Comme Le Blog documentaire vous l’annonçait dès le début de la semaine sur les réseaux sociaux, le festival de Cannes se dote d’un nouveau prix, dédié au documentaire. Baptisé « L’Oeil d’or », il devrait permettre une meilleure reconnaissance et une meilleure visibilité du genre sur la Croisette, et bien au-delà…
Les relations entre Cannes et le documentaire ont été pour le moins fluctuantes tout au long de l’histoire du festival. Entre le premier film du genre auréolé d’une Palme d’Or en 1956 (Le Monde du silence, Louis Malle, Jacques-Yves Cousteau – oscarisé l’année suivante) et le dernier documentaire distingué par la plus haute récompense de la manifestation en 2004 (Fahrenheit 9/11, Michael Moore), la présence des œuvres documentaires sur la Croisette a été plutôt… intermittente, notamment au sein de la sélection officielle.
Il y a eu bien sûr quelques coups d’éclat. Reconnaissons par exemple à Thierry Frémeaux, délégué général du festival, d’avoir hissé les films de Nicolas Philibert (Être et avoir, sélection officielle hors compétition 2002) ou encore de Jonathan Nossiter (Mondovino, sélection officielle 2004) en haut des marches, et du box-office – les deux films ayant ensuite connu une belle carrière en salles.
Plus loin dans l’histoire, on remarque plusieurs « curiosités », comme le « Prix du documentaire romanesque » décerné en 1957 à Erik Balling pour Qivitoq, ou encore quelques récompenses accordées dans les années 50 aux courts-métrages documentaires. Plus récemment, un « doc corner » s’est ouvert au marché du film, où la part des documentaires représentait 16% des titres en 2013, contre 7% cinq ans auparavant.
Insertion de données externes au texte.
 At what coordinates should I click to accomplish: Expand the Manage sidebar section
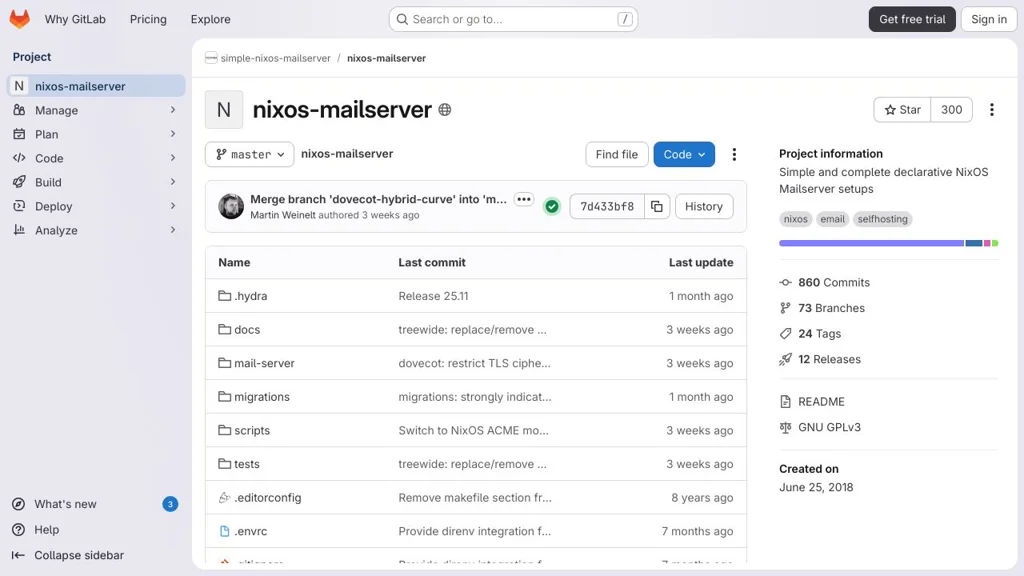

Toujours est-il que les films de cinéma dit « documentaires » peinent manifestement à s’imposer à Cannes, même si une dizaine d’œuvres parviennent chaque année à se faire une place dans les sections parallèles (citons par exemple L’escale, à la Quinzaine des réalisateurs 2013), ou sont valorisées grâce au salutaire travail de l’ACID…
De nombreux professionnels s’en sont émus, et grâce notamment à la persévérance de Julie Bertuccelli, ils sont parvenus à cette victoire : un prix spécifique dédié au documentaire sera attribué cette année selon des modalités proches de la Caméra d’Or ; c’est-à-dire qu’il pourra se porter sur un film présent dans toutes les sections du festival (sélection officielle, en et hors compétition, Un Certain Regard, Quinzaine des Réalisateurs, Semaine de la Critique).
« L’Oeil d’or » sera décerné par un jury présidé par Rithy Panh, composé de la productrice syrienne Diane El Jeiroubi, de la comédienne Irène Jacob, du cinéaste Nicolas Philibert et du critique de Variety Scott Foundas. La récompense sera dotée d’une somme de 5.000 euros, grâce à la SCAM. Elle sera remise le 23 mai, à la veille de la clôture du festival.
Pourquoi pas une sélection entièrement consacrée aux documentaires ?, penseront les plus gourmands. L’initiative est séduisante, mais elle n’est pas d’actualité, notamment en raison de son coût. Elle implique en effet des moyens financiers conséquents, et une administration dédiée pour gérer plusieurs milliers de propositions qui afflueraient chaque année. Sans parler d’une nouvelle « ghéttoïsation » du genre, qui n’est pas souhaitable…
Ce nouveau prix devrait donc porter une lumière nouvelle sur les documentaires présents à Cannes. Espérons aussi qu’il ouvrira l’appétit des sélectionneurs pour le genre, et que les différents films retenus cette année sauront éblouir le jury de ce nouvel « Oeil d’or ».